Vector search is not really semantic

Prakul_Agarwal · January 31, 2024, 7:25am

Hello @Maor_Bolokan , With vector search what you are performing is an Approximate k nearest neighbors search. When you search for “Rooms that have air-condition” the vector search will return the k ‘nearest’ documents to your query (here the parameter k is what you specified as limit in your $vectorSearch syntax), within all the documents that are in your vector search index.
The vector search query will return the top k documents that match your query, and these results are ‘approximate’. Suppose you had only k docs in your index, the vector search query will return those k docs. But these returned results come with a ‘similarity score’.

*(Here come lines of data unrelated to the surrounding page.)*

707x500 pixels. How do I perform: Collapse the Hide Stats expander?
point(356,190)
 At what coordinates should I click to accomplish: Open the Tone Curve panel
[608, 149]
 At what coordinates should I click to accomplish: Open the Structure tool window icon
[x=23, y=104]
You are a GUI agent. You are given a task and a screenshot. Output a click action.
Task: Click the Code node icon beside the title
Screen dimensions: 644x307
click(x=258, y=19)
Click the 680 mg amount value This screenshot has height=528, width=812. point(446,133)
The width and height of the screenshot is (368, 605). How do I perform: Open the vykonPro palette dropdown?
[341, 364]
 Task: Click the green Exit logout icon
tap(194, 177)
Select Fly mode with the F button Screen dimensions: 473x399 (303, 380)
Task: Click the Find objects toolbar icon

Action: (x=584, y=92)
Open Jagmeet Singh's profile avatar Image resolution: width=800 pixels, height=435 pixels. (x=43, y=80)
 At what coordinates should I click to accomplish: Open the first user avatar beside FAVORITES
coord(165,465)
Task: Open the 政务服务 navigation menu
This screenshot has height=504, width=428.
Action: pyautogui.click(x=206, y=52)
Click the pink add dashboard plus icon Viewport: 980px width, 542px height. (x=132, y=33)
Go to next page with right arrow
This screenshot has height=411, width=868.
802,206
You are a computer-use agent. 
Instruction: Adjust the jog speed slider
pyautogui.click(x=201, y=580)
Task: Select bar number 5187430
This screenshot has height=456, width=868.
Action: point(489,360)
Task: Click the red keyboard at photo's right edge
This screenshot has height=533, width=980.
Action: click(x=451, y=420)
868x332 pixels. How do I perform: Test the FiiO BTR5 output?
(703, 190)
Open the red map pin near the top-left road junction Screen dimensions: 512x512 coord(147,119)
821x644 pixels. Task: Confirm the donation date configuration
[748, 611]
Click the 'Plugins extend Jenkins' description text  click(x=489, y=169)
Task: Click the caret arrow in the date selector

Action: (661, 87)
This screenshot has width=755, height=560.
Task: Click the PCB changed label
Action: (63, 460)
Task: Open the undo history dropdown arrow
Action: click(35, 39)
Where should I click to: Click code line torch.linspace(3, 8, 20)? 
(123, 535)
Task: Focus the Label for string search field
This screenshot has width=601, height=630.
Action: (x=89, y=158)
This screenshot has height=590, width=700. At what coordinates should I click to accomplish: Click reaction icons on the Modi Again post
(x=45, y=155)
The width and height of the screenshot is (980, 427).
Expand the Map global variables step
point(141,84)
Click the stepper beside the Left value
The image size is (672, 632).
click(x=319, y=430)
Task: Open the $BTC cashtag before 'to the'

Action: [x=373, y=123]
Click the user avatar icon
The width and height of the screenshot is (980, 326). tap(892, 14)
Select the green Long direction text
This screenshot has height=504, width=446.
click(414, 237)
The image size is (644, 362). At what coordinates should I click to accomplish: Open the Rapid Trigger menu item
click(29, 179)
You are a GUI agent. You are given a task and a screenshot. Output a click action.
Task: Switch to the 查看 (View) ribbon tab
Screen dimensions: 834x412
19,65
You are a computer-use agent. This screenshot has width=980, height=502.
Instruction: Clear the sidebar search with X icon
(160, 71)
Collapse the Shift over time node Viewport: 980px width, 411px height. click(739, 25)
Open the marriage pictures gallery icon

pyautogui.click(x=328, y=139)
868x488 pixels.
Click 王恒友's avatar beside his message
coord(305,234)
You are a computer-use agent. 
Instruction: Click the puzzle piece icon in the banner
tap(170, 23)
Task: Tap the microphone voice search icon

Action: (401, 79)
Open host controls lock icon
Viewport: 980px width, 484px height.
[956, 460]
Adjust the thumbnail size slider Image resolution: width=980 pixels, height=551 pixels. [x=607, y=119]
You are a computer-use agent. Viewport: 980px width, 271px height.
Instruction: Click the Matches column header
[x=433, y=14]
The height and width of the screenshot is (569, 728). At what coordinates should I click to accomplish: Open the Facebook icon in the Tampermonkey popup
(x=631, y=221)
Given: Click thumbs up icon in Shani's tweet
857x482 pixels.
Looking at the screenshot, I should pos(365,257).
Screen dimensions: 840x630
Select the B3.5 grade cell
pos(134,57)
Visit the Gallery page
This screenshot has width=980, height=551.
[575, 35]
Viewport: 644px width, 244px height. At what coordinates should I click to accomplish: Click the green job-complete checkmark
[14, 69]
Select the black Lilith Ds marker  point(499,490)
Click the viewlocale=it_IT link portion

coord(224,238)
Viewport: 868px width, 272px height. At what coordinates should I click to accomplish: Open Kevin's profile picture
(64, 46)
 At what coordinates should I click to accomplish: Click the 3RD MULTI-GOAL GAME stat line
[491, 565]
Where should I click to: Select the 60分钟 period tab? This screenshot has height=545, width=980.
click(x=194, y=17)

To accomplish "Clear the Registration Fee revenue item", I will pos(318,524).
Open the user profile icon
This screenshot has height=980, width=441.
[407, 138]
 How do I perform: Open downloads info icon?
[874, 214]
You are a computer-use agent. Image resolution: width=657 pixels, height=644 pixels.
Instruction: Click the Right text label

How many documents have you embedded, ie what is the size of your vector search index? More the documents that you have in your index the better.
You can check the semantic similarity score between your query and the returned results using $project with “score”: { “$meta”: “vectorSearchScore” } in your agg pipeline. more here
Higher the score the better, and you will want to discard the results with a score lower than a threshold than you would choose

 db.<collection>.aggregate([
 {
     "$vectorSearch": {
       <query-syntax>
     }
   },
   {
     "$project": {
       "<field-to-include>": 1,
       "<field-to-exclude>": 0,
       "score": { "$meta": "vectorSearchScore" }
     }
   }
 ])

Let me know if this helps clarify your issue.